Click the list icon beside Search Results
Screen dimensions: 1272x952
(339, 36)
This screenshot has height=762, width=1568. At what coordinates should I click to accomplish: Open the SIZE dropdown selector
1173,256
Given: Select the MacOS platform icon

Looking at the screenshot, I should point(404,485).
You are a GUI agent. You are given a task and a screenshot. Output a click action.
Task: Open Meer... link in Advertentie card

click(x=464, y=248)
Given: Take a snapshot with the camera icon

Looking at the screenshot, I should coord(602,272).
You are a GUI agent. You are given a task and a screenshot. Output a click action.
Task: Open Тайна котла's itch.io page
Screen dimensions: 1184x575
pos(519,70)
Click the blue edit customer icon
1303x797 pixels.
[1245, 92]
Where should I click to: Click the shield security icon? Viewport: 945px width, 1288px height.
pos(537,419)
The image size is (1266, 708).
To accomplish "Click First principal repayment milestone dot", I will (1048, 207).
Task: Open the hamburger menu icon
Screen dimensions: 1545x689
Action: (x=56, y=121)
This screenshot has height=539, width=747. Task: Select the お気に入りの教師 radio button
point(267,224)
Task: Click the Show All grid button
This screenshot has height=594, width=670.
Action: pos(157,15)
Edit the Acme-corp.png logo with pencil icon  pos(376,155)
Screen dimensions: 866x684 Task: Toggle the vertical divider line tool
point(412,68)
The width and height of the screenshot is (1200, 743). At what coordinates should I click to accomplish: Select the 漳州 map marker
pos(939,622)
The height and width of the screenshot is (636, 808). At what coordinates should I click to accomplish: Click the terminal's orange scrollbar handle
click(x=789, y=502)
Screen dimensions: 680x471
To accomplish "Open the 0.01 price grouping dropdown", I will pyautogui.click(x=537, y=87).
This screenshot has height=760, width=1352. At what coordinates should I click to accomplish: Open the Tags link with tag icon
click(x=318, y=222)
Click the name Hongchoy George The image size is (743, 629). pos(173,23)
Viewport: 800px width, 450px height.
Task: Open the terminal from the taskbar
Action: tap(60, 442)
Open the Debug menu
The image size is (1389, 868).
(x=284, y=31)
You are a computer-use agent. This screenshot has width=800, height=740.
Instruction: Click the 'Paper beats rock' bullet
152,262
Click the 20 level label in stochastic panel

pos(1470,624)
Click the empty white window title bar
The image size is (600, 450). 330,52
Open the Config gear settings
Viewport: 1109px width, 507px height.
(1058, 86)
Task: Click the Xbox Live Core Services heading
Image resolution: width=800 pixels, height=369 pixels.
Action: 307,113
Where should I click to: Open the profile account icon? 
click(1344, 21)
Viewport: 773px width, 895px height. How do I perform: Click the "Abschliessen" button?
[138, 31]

○ ○ ○ ○ ○ ○ ○

■ **What you are asked to do**
Output the material above exactly. Omit nothing.

■ **Written answer**
Click the list icon beside Search Results
Screen dimensions: 1272x952
(339, 36)
This screenshot has height=762, width=1568. At what coordinates should I click to accomplish: Open the SIZE dropdown selector
1173,256
Given: Select the MacOS platform icon

Looking at the screenshot, I should point(404,485).
You are a GUI agent. You are given a task and a screenshot. Output a click action.
Task: Open Meer... link in Advertentie card

click(x=464, y=248)
Given: Take a snapshot with the camera icon

Looking at the screenshot, I should coord(602,272).
You are a GUI agent. You are given a task and a screenshot. Output a click action.
Task: Open Тайна котла's itch.io page
Screen dimensions: 1184x575
pos(519,70)
Click the blue edit customer icon
1303x797 pixels.
[1245, 92]
Where should I click to: Click the shield security icon? Viewport: 945px width, 1288px height.
pos(537,419)
The image size is (1266, 708).
To accomplish "Click First principal repayment milestone dot", I will (1048, 207).
Task: Open the hamburger menu icon
Screen dimensions: 1545x689
Action: (x=56, y=121)
This screenshot has height=539, width=747. Task: Select the お気に入りの教師 radio button
point(267,224)
Task: Click the Show All grid button
This screenshot has height=594, width=670.
Action: pos(157,15)
Edit the Acme-corp.png logo with pencil icon  pos(376,155)
Screen dimensions: 866x684 Task: Toggle the vertical divider line tool
point(412,68)
The width and height of the screenshot is (1200, 743). At what coordinates should I click to accomplish: Select the 漳州 map marker
pos(939,622)
The height and width of the screenshot is (636, 808). At what coordinates should I click to accomplish: Click the terminal's orange scrollbar handle
click(x=789, y=502)
Screen dimensions: 680x471
To accomplish "Open the 0.01 price grouping dropdown", I will pyautogui.click(x=537, y=87).
This screenshot has height=760, width=1352. At what coordinates should I click to accomplish: Open the Tags link with tag icon
click(x=318, y=222)
Click the name Hongchoy George The image size is (743, 629). pos(173,23)
Viewport: 800px width, 450px height.
Task: Open the terminal from the taskbar
Action: tap(60, 442)
Open the Debug menu
The image size is (1389, 868).
(x=284, y=31)
You are a computer-use agent. This screenshot has width=800, height=740.
Instruction: Click the 'Paper beats rock' bullet
152,262
Click the 20 level label in stochastic panel

pos(1470,624)
Click the empty white window title bar
The image size is (600, 450). 330,52
Open the Config gear settings
Viewport: 1109px width, 507px height.
(1058, 86)
Task: Click the Xbox Live Core Services heading
Image resolution: width=800 pixels, height=369 pixels.
Action: 307,113
Where should I click to: Open the profile account icon? 
click(1344, 21)
Viewport: 773px width, 895px height. How do I perform: Click the "Abschliessen" button?
[138, 31]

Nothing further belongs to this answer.